▶ Task to complete
Set down exactly, with nothing added, the lines from the one containing "This screenshot has width=1533, height=906." through the end of the entries.

Input material below:

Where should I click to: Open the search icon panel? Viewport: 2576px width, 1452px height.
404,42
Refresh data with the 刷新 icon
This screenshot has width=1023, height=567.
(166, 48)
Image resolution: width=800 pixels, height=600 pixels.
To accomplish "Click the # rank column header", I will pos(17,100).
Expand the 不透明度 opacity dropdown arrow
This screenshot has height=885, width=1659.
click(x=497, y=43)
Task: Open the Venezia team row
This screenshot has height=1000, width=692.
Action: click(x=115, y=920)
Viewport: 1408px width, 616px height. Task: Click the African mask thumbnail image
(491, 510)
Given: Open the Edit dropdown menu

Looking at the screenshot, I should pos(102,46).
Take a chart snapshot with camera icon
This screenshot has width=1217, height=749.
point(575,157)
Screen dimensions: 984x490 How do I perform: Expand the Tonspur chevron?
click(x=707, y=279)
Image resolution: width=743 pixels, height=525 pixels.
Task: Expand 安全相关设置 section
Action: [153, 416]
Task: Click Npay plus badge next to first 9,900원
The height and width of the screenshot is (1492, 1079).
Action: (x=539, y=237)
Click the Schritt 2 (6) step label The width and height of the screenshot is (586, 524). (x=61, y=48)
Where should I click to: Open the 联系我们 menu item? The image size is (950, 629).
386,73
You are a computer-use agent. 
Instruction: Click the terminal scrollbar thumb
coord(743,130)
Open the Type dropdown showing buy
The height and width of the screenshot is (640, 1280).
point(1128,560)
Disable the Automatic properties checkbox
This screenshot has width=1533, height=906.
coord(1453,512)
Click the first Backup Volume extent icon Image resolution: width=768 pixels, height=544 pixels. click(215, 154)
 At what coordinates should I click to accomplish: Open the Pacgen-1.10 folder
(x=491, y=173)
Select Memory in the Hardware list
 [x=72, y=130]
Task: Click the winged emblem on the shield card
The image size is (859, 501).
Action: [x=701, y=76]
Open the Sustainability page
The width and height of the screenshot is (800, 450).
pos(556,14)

End of Input material.

▶ Output
This screenshot has width=1533, height=906.
coord(1453,512)
Click the first Backup Volume extent icon Image resolution: width=768 pixels, height=544 pixels. click(215, 154)
 At what coordinates should I click to accomplish: Open the Pacgen-1.10 folder
(x=491, y=173)
Select Memory in the Hardware list
 [x=72, y=130]
Task: Click the winged emblem on the shield card
The image size is (859, 501).
Action: [x=701, y=76]
Open the Sustainability page
The width and height of the screenshot is (800, 450).
pos(556,14)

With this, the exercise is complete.